● Problème posé
Recopiez mot pour mot l'ensemble du matériel ci-dessous, en laissant les images de côté.

● Entrées de données
────────

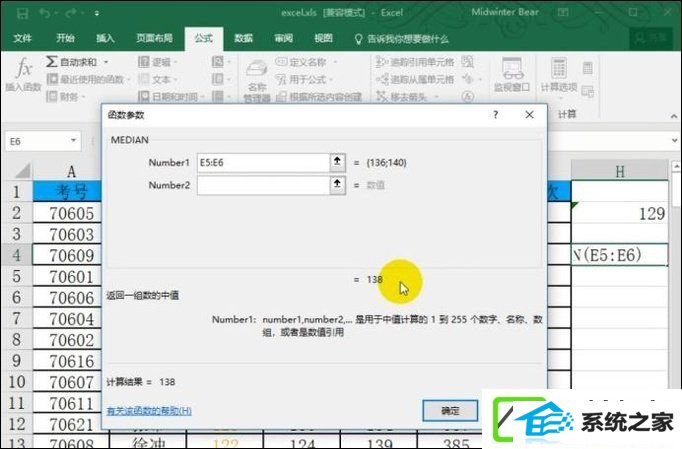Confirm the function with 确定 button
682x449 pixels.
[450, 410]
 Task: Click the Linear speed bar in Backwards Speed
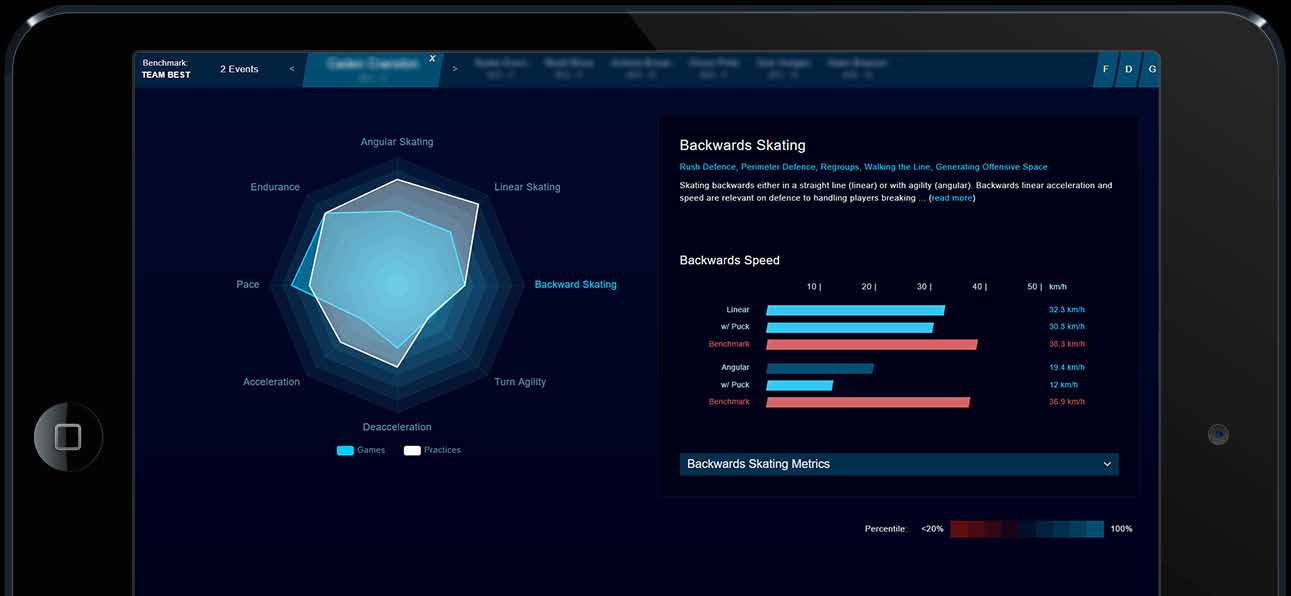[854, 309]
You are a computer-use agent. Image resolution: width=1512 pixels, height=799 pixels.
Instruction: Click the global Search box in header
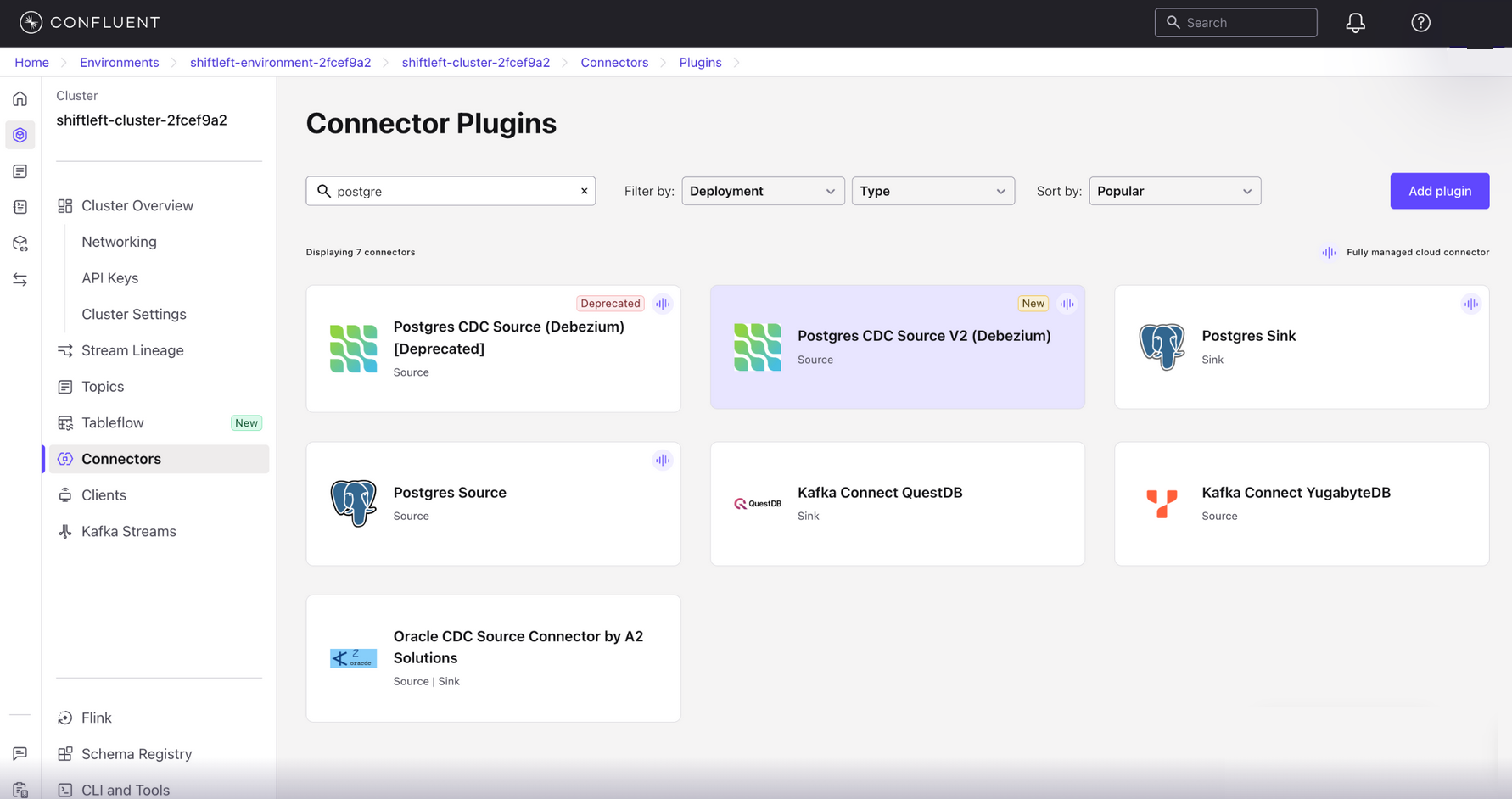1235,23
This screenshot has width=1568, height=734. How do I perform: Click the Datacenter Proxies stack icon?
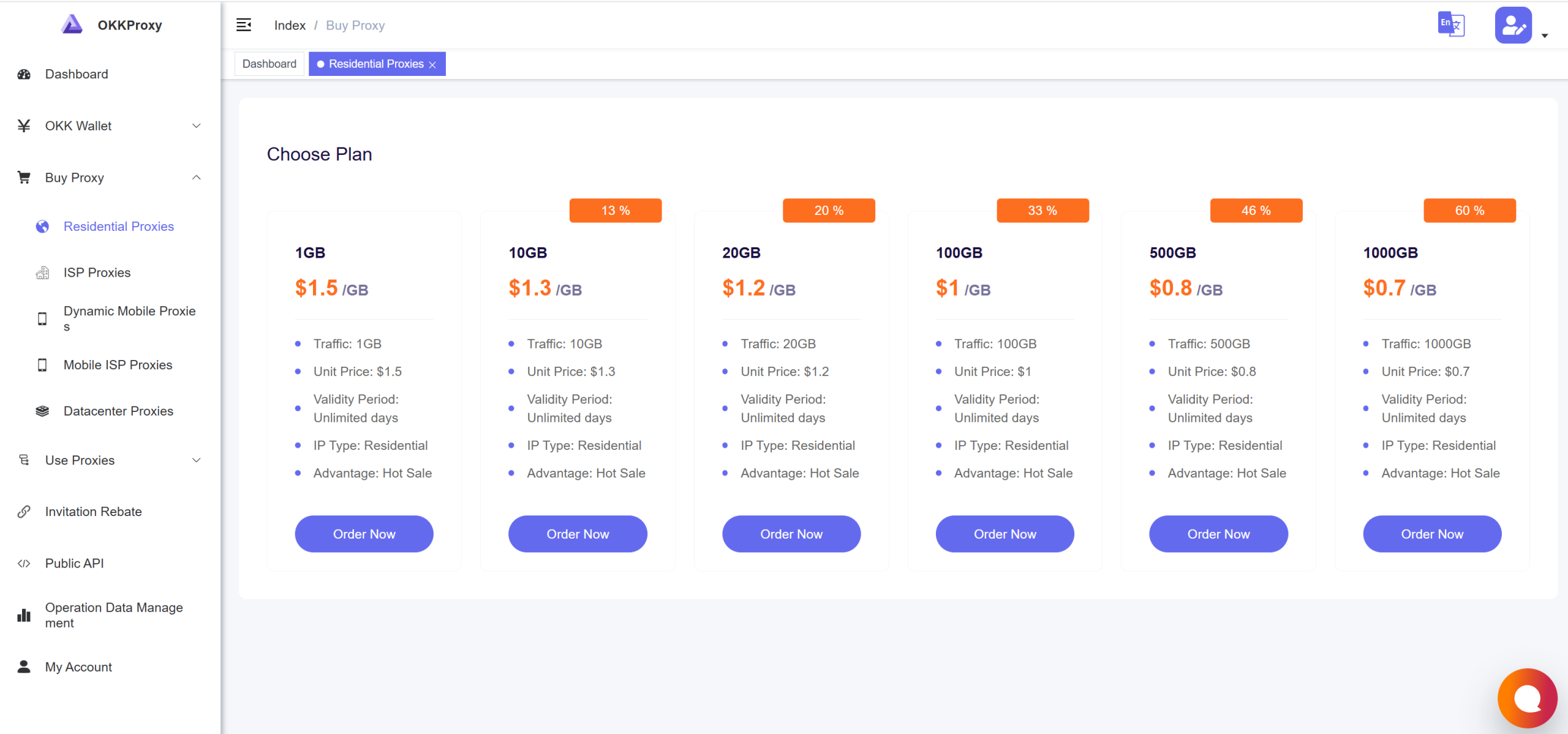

────────

● Solution du problème
Confirm the function with 确定 button
682x449 pixels.
[450, 410]
 Task: Click the Linear speed bar in Backwards Speed
[854, 309]
You are a computer-use agent. Image resolution: width=1512 pixels, height=799 pixels.
Instruction: Click the global Search box in header
1235,23
This screenshot has width=1568, height=734. How do I perform: Click the Datacenter Proxies stack icon?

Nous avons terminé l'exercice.